**Free-Market Buildings Led NYC Apartment Sales in 2025**
New York City’s multifamily real estate market in 2025 saw a modest increase in transactional activity, with the number of sales rising 4% year-over-year to a total of 1,188 trades. Despite the uptick in volume, the total dollar amount of these transactions dipped slightly to $8.91 billion, down from $9.1 billion in 2024, according to Ariel Property Advisors’ “Multifamily Year in Review New York City 2025.”
Free-market buildings dominated the market, accounting for 66% of the total dollar volume and 48% of all multifamily transactions across the city. These assets continued to attract significant investor interest, underpinned by growing valuations.
Trailing in overall value but close in transaction frequency were rent-stabilized properties, representing 47% of deals yet only 20% of the dollar volume.
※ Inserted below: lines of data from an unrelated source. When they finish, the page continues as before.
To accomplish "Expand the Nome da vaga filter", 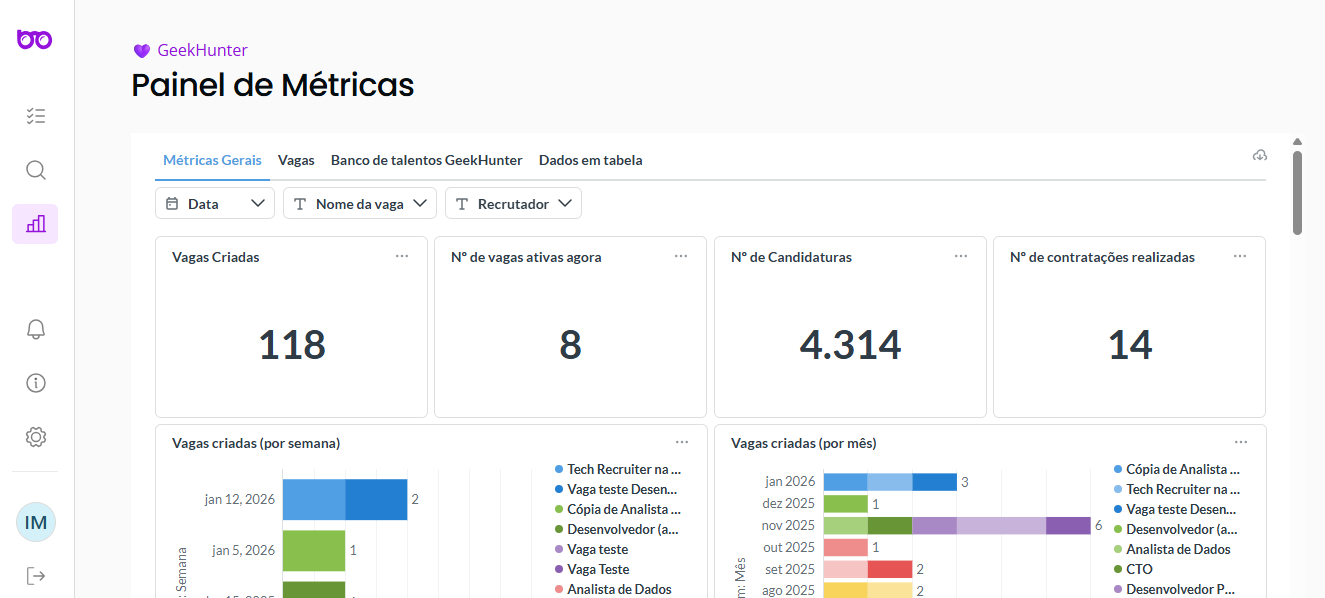I will click(360, 204).
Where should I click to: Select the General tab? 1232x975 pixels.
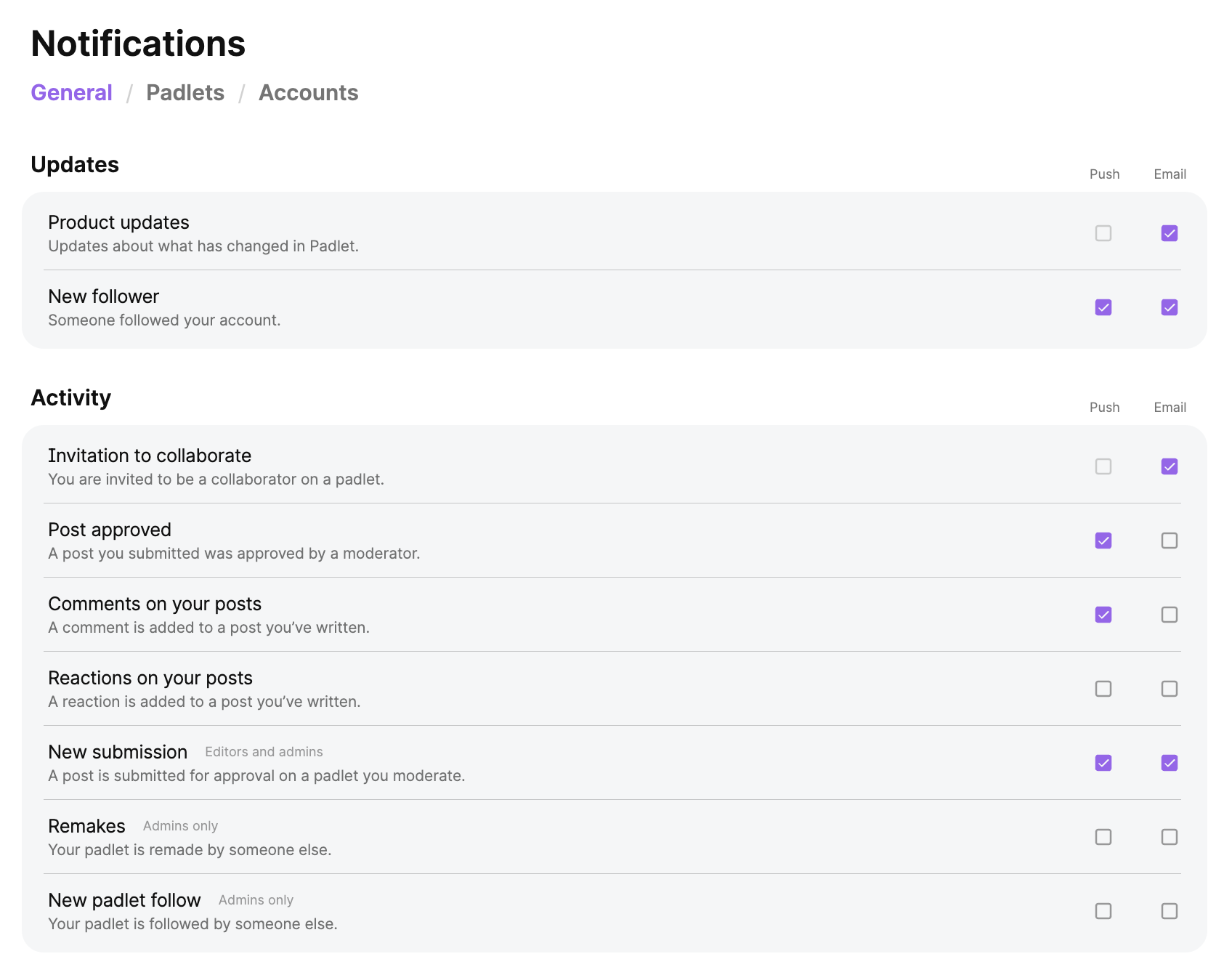click(71, 92)
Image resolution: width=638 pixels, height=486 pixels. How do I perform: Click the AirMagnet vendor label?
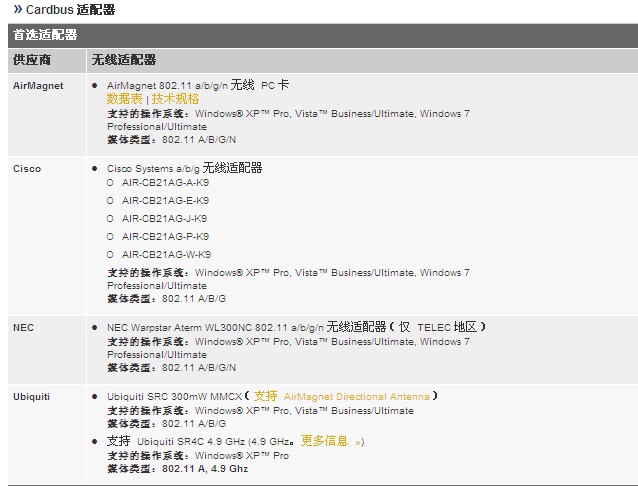[38, 86]
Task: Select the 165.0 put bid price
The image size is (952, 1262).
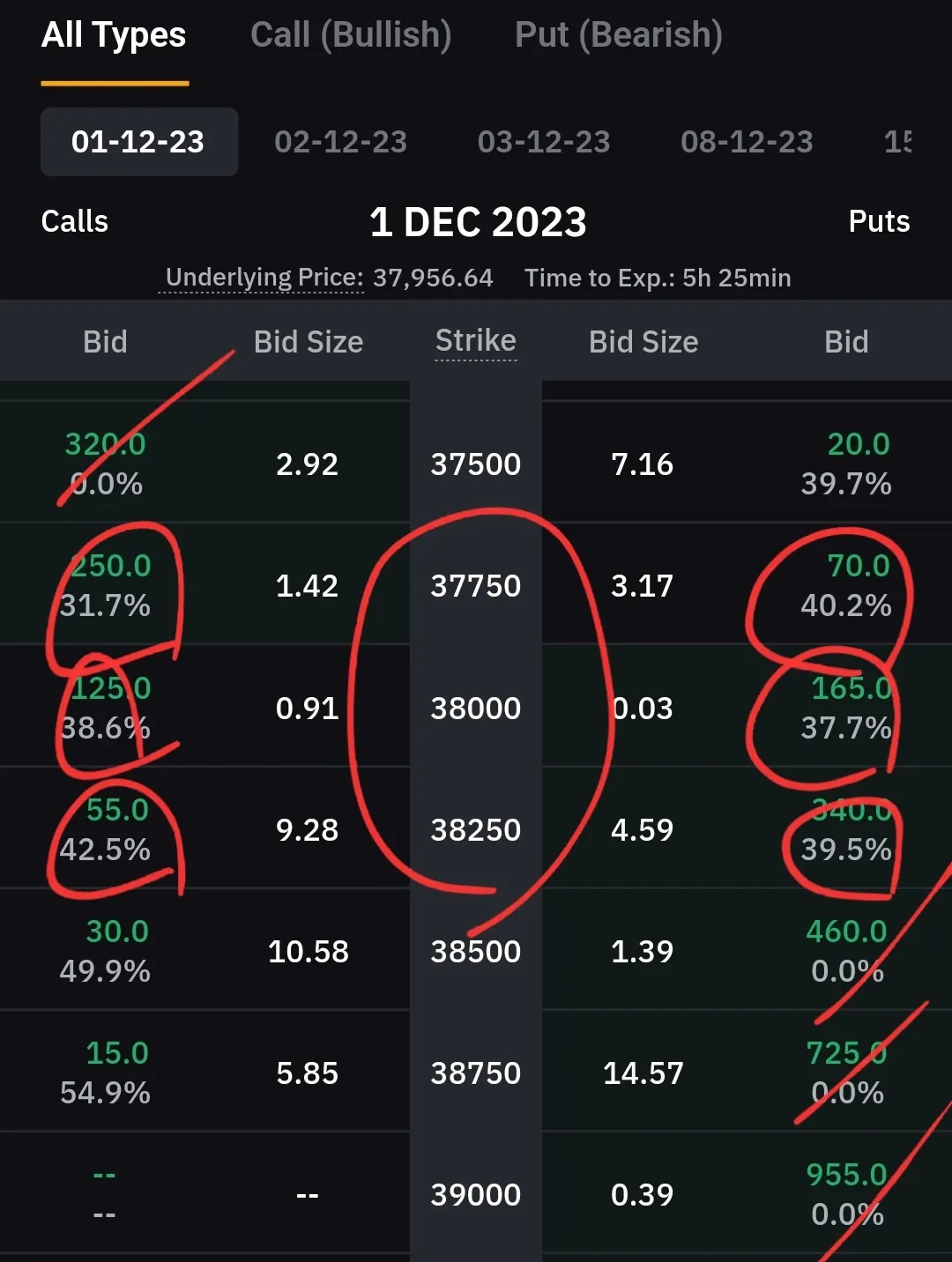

Affordable housing rounded out the market share with 13% of dollar volume and 6% of total transactions.
“In 2025, the numbers tell the story,” said Shimon Shkury, president and founder of Ariel Property Advisors. “Capital rewarded free-market housing with rising valuations. Affordable housing remained active through strong public-private alignment, while rent-stabilized assets traded at steep discounts as net operating income eroded under policy and cost pressures.”
The rent-stabilized sector continued to face significant challenges due to ongoing regulatory burdens, increased operational costs, and elevated mortgage rates. Since the implementation of the Housing Stability and Tenant Protection Act of 2019, average price per unit in rent-stabilized properties has declined across all submarkets—some by as much as 70% to 90%.
The market trends from 2025 reflect a clear investor preference for free-market assets amidst evolving regulatory and economic conditions.